▶ [EXERCISE GOAL]: Take the records below and set them down exactly, so that every line matches the original.

▶ [PROVIDED INFORMATION]:
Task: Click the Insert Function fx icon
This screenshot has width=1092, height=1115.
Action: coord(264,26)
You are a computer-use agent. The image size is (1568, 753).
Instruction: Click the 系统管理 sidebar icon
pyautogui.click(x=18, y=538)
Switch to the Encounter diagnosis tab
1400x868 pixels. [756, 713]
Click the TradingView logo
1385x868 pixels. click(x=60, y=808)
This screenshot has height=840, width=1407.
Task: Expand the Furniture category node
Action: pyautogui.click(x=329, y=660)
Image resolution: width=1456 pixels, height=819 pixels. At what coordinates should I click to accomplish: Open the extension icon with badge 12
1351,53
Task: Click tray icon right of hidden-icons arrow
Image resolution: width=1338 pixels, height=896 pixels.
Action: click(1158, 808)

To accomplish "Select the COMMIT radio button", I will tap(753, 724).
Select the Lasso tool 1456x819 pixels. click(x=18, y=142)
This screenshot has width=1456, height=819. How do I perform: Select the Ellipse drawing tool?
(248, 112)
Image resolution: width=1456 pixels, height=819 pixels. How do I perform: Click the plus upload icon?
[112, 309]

▶ [SOLUTION]:
Task: Click the Insert Function fx icon
This screenshot has width=1092, height=1115.
Action: coord(264,26)
You are a computer-use agent. The image size is (1568, 753).
Instruction: Click the 系统管理 sidebar icon
pyautogui.click(x=18, y=538)
Switch to the Encounter diagnosis tab
1400x868 pixels. [756, 713]
Click the TradingView logo
1385x868 pixels. click(x=60, y=808)
This screenshot has height=840, width=1407.
Task: Expand the Furniture category node
Action: pyautogui.click(x=329, y=660)
Image resolution: width=1456 pixels, height=819 pixels. At what coordinates should I click to accomplish: Open the extension icon with badge 12
1351,53
Task: Click tray icon right of hidden-icons arrow
Image resolution: width=1338 pixels, height=896 pixels.
Action: click(1158, 808)

To accomplish "Select the COMMIT radio button", I will tap(753, 724).
Select the Lasso tool 1456x819 pixels. click(x=18, y=142)
This screenshot has width=1456, height=819. How do I perform: Select the Ellipse drawing tool?
(248, 112)
Image resolution: width=1456 pixels, height=819 pixels. How do I perform: Click the plus upload icon?
[112, 309]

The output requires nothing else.